Stored data entries
..............................
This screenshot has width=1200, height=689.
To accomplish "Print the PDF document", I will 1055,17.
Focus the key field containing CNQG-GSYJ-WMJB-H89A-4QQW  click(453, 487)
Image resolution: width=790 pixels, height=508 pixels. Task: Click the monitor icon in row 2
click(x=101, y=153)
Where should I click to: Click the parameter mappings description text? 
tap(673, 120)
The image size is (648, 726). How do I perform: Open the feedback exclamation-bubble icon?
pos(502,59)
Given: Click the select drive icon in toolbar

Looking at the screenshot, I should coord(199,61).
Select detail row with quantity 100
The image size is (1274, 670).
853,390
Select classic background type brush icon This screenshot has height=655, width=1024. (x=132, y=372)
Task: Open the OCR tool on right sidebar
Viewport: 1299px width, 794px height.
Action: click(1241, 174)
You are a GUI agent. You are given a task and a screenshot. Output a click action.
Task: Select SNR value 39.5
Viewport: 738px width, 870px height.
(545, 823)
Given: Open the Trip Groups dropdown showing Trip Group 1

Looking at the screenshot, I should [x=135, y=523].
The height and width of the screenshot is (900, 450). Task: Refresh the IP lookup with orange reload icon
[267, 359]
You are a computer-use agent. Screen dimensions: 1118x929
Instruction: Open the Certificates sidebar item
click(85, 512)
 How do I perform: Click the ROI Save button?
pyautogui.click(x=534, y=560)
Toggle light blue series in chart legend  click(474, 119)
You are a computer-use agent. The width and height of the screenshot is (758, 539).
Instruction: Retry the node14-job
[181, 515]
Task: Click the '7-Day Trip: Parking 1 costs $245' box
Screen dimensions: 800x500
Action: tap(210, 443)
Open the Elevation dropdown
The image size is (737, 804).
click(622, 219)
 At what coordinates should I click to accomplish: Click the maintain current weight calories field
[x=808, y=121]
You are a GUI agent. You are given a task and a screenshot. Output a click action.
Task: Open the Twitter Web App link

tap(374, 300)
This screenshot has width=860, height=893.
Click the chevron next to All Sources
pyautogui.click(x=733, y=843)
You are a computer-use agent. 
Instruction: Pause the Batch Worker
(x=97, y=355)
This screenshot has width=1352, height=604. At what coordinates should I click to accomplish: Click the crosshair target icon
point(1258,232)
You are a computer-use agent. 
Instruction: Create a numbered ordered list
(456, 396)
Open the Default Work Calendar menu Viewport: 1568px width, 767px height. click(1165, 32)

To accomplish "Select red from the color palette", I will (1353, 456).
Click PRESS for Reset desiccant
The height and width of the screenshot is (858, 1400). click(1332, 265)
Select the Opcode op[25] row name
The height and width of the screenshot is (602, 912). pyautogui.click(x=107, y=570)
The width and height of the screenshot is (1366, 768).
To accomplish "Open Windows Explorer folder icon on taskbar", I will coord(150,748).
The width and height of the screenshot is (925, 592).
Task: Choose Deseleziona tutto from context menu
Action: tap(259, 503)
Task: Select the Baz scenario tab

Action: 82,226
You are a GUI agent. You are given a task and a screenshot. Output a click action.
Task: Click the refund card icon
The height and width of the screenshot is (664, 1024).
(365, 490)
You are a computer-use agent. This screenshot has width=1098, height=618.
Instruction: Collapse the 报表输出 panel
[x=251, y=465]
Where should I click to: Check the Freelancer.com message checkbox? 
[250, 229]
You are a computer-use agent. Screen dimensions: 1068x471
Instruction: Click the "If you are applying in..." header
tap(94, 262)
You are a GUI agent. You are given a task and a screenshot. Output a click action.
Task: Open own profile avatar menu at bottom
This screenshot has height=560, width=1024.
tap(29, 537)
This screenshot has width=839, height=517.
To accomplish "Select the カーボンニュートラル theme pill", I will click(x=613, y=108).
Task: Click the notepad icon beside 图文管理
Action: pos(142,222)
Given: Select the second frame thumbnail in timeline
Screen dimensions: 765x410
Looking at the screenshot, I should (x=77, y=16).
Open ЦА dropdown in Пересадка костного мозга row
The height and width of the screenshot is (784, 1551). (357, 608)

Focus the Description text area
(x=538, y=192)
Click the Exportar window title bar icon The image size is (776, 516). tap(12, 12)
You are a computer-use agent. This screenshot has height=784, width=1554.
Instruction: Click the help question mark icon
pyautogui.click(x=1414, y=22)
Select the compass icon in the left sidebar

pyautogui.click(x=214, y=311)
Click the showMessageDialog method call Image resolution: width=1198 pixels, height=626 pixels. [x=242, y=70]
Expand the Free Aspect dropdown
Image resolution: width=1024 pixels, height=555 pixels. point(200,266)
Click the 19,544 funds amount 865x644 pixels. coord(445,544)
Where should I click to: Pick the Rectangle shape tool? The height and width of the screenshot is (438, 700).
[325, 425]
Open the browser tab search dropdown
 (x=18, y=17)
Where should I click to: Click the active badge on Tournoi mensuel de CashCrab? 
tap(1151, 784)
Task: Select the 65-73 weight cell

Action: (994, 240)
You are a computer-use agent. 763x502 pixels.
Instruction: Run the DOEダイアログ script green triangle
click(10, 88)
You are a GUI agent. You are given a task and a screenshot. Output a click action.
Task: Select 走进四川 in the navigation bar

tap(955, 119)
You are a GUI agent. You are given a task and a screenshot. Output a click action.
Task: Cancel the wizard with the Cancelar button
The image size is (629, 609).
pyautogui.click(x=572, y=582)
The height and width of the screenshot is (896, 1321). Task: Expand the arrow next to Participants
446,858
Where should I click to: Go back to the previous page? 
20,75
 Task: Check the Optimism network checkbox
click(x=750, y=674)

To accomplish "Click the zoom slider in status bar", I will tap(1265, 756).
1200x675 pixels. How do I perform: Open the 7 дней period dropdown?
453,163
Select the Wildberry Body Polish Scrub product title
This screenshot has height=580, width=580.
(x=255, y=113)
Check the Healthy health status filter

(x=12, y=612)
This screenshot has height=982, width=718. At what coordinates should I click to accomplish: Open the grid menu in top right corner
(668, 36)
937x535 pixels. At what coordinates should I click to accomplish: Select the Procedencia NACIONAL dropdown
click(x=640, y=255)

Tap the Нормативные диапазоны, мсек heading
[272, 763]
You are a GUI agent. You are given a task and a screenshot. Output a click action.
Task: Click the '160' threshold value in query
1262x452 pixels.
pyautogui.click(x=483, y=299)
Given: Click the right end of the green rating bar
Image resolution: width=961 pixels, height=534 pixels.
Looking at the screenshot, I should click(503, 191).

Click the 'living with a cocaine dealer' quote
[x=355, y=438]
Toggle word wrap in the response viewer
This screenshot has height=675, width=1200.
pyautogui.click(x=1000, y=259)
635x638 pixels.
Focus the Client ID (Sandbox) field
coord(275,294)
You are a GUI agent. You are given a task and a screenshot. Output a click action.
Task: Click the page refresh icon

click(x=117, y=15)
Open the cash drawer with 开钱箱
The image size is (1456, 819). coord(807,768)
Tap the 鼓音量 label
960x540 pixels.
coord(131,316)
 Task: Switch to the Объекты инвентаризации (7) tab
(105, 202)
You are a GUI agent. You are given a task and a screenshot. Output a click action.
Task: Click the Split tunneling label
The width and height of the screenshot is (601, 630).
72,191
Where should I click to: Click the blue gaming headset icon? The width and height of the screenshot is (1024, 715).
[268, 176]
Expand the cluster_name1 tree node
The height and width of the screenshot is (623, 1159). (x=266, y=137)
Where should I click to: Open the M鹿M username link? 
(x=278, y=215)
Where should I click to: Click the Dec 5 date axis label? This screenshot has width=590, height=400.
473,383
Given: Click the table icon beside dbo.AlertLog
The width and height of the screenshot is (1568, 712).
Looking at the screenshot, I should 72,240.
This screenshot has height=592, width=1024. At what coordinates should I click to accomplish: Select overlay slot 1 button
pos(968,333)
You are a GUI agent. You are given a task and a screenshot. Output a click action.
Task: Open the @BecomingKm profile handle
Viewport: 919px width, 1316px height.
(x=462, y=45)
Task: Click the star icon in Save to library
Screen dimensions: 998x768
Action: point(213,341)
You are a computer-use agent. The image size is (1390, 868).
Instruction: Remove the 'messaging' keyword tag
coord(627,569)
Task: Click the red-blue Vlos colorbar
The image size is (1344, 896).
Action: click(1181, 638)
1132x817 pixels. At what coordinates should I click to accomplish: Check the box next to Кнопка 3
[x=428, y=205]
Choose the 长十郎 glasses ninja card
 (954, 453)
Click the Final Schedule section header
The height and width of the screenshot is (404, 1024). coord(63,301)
..............................
Work to be completed: Using the records above, please retype only the run of lines from the line holding "Viewport: 919px width, 1316px height." through the last line, both ends included.

Output of the task:
Viewport: 919px width, 1316px height.
(x=462, y=45)
Task: Click the star icon in Save to library
Screen dimensions: 998x768
Action: point(213,341)
You are a computer-use agent. The image size is (1390, 868).
Instruction: Remove the 'messaging' keyword tag
coord(627,569)
Task: Click the red-blue Vlos colorbar
The image size is (1344, 896).
Action: click(1181, 638)
1132x817 pixels. At what coordinates should I click to accomplish: Check the box next to Кнопка 3
[x=428, y=205]
Choose the 长十郎 glasses ninja card
 (954, 453)
Click the Final Schedule section header
The height and width of the screenshot is (404, 1024). coord(63,301)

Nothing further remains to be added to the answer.